Problem to work on -> Give the data again exactly as it is written.

(Stored records)
<<<<
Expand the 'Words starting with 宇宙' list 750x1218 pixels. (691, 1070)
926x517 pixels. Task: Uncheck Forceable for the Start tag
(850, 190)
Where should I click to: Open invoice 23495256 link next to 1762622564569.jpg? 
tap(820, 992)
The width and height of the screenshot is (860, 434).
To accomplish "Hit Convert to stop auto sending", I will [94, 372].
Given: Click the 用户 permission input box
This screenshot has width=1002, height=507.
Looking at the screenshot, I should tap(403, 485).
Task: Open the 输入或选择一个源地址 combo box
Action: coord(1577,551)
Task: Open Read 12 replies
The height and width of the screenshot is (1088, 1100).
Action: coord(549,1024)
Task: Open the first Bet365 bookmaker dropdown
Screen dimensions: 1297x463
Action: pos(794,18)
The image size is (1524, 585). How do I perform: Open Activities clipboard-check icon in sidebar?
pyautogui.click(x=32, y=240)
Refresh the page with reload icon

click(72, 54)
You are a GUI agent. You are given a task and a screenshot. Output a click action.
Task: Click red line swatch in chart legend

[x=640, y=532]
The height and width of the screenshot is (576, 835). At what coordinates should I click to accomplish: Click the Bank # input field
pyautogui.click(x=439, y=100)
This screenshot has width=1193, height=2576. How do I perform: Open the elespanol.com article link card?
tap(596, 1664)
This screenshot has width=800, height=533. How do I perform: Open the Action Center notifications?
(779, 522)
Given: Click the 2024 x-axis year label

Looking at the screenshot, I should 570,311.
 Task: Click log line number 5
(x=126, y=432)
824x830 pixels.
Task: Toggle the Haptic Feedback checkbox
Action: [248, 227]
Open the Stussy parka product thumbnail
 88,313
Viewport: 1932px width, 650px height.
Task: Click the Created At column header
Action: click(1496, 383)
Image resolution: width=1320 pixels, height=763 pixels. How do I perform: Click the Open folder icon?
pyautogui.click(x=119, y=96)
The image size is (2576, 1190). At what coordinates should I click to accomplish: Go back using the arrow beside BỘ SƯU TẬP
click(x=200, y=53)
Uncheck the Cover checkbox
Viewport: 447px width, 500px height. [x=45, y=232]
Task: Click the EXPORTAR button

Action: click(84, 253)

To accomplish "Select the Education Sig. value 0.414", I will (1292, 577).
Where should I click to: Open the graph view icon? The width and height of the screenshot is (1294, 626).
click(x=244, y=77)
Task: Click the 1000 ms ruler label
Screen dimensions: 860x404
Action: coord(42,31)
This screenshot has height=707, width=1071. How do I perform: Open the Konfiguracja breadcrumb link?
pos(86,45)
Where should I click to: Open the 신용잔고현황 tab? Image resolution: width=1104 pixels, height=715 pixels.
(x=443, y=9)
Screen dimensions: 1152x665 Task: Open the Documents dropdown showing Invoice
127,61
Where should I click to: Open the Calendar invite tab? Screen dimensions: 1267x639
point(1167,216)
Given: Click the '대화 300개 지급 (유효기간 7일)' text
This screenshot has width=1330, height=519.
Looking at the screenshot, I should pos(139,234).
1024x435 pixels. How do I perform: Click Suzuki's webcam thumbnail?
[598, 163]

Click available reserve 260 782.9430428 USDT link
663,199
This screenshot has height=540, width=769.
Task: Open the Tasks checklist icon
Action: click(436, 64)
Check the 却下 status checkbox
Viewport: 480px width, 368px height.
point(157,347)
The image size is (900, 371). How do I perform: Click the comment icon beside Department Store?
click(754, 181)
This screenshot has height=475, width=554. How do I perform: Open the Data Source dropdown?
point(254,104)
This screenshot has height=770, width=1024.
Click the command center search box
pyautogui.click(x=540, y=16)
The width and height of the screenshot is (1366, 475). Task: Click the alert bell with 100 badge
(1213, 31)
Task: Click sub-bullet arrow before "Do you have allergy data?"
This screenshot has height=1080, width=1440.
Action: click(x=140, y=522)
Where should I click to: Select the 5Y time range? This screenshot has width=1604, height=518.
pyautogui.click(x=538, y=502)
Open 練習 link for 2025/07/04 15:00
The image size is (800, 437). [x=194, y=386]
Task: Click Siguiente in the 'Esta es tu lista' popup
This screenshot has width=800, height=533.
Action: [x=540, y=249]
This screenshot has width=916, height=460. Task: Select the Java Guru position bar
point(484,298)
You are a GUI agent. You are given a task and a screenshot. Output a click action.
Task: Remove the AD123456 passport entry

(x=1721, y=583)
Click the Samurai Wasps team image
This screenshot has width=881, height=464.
>>>>
Response ->
Expand the 'Words starting with 宇宙' list 750x1218 pixels. (691, 1070)
926x517 pixels. Task: Uncheck Forceable for the Start tag
(850, 190)
Where should I click to: Open invoice 23495256 link next to 1762622564569.jpg? 
tap(820, 992)
The width and height of the screenshot is (860, 434).
To accomplish "Hit Convert to stop auto sending", I will [94, 372].
Given: Click the 用户 permission input box
This screenshot has width=1002, height=507.
Looking at the screenshot, I should tap(403, 485).
Task: Open the 输入或选择一个源地址 combo box
Action: coord(1577,551)
Task: Open Read 12 replies
The height and width of the screenshot is (1088, 1100).
Action: coord(549,1024)
Task: Open the first Bet365 bookmaker dropdown
Screen dimensions: 1297x463
Action: pos(794,18)
The image size is (1524, 585). How do I perform: Open Activities clipboard-check icon in sidebar?
pyautogui.click(x=32, y=240)
Refresh the page with reload icon

click(72, 54)
You are a GUI agent. You are given a task and a screenshot. Output a click action.
Task: Click red line swatch in chart legend

[x=640, y=532]
The height and width of the screenshot is (576, 835). At what coordinates should I click to accomplish: Click the Bank # input field
pyautogui.click(x=439, y=100)
This screenshot has width=1193, height=2576. How do I perform: Open the elespanol.com article link card?
tap(596, 1664)
This screenshot has width=800, height=533. How do I perform: Open the Action Center notifications?
(779, 522)
Given: Click the 2024 x-axis year label

Looking at the screenshot, I should 570,311.
 Task: Click log line number 5
(x=126, y=432)
824x830 pixels.
Task: Toggle the Haptic Feedback checkbox
Action: [248, 227]
Open the Stussy parka product thumbnail
 88,313
Viewport: 1932px width, 650px height.
Task: Click the Created At column header
Action: click(1496, 383)
Image resolution: width=1320 pixels, height=763 pixels. How do I perform: Click the Open folder icon?
pyautogui.click(x=119, y=96)
The image size is (2576, 1190). At what coordinates should I click to accomplish: Go back using the arrow beside BỘ SƯU TẬP
click(x=200, y=53)
Uncheck the Cover checkbox
Viewport: 447px width, 500px height. [x=45, y=232]
Task: Click the EXPORTAR button

Action: click(84, 253)

To accomplish "Select the Education Sig. value 0.414", I will (1292, 577).
Where should I click to: Open the graph view icon? The width and height of the screenshot is (1294, 626).
click(x=244, y=77)
Task: Click the 1000 ms ruler label
Screen dimensions: 860x404
Action: coord(42,31)
This screenshot has height=707, width=1071. How do I perform: Open the Konfiguracja breadcrumb link?
pos(86,45)
Where should I click to: Open the 신용잔고현황 tab? Image resolution: width=1104 pixels, height=715 pixels.
(x=443, y=9)
Screen dimensions: 1152x665 Task: Open the Documents dropdown showing Invoice
127,61
Where should I click to: Open the Calendar invite tab? Screen dimensions: 1267x639
point(1167,216)
Given: Click the '대화 300개 지급 (유효기간 7일)' text
This screenshot has width=1330, height=519.
Looking at the screenshot, I should pos(139,234).
1024x435 pixels. How do I perform: Click Suzuki's webcam thumbnail?
[598, 163]

Click available reserve 260 782.9430428 USDT link
663,199
This screenshot has height=540, width=769.
Task: Open the Tasks checklist icon
Action: click(436, 64)
Check the 却下 status checkbox
Viewport: 480px width, 368px height.
point(157,347)
The image size is (900, 371). How do I perform: Click the comment icon beside Department Store?
click(754, 181)
This screenshot has height=475, width=554. How do I perform: Open the Data Source dropdown?
point(254,104)
This screenshot has height=770, width=1024.
Click the command center search box
pyautogui.click(x=540, y=16)
The width and height of the screenshot is (1366, 475). Task: Click the alert bell with 100 badge
(1213, 31)
Task: Click sub-bullet arrow before "Do you have allergy data?"
This screenshot has height=1080, width=1440.
Action: click(x=140, y=522)
Where should I click to: Select the 5Y time range? This screenshot has width=1604, height=518.
pyautogui.click(x=538, y=502)
Open 練習 link for 2025/07/04 15:00
The image size is (800, 437). [x=194, y=386]
Task: Click Siguiente in the 'Esta es tu lista' popup
This screenshot has width=800, height=533.
Action: [x=540, y=249]
This screenshot has width=916, height=460. Task: Select the Java Guru position bar
point(484,298)
You are a GUI agent. You are given a task and a screenshot. Output a click action.
Task: Remove the AD123456 passport entry

(x=1721, y=583)
Click the Samurai Wasps team image
This screenshot has width=881, height=464.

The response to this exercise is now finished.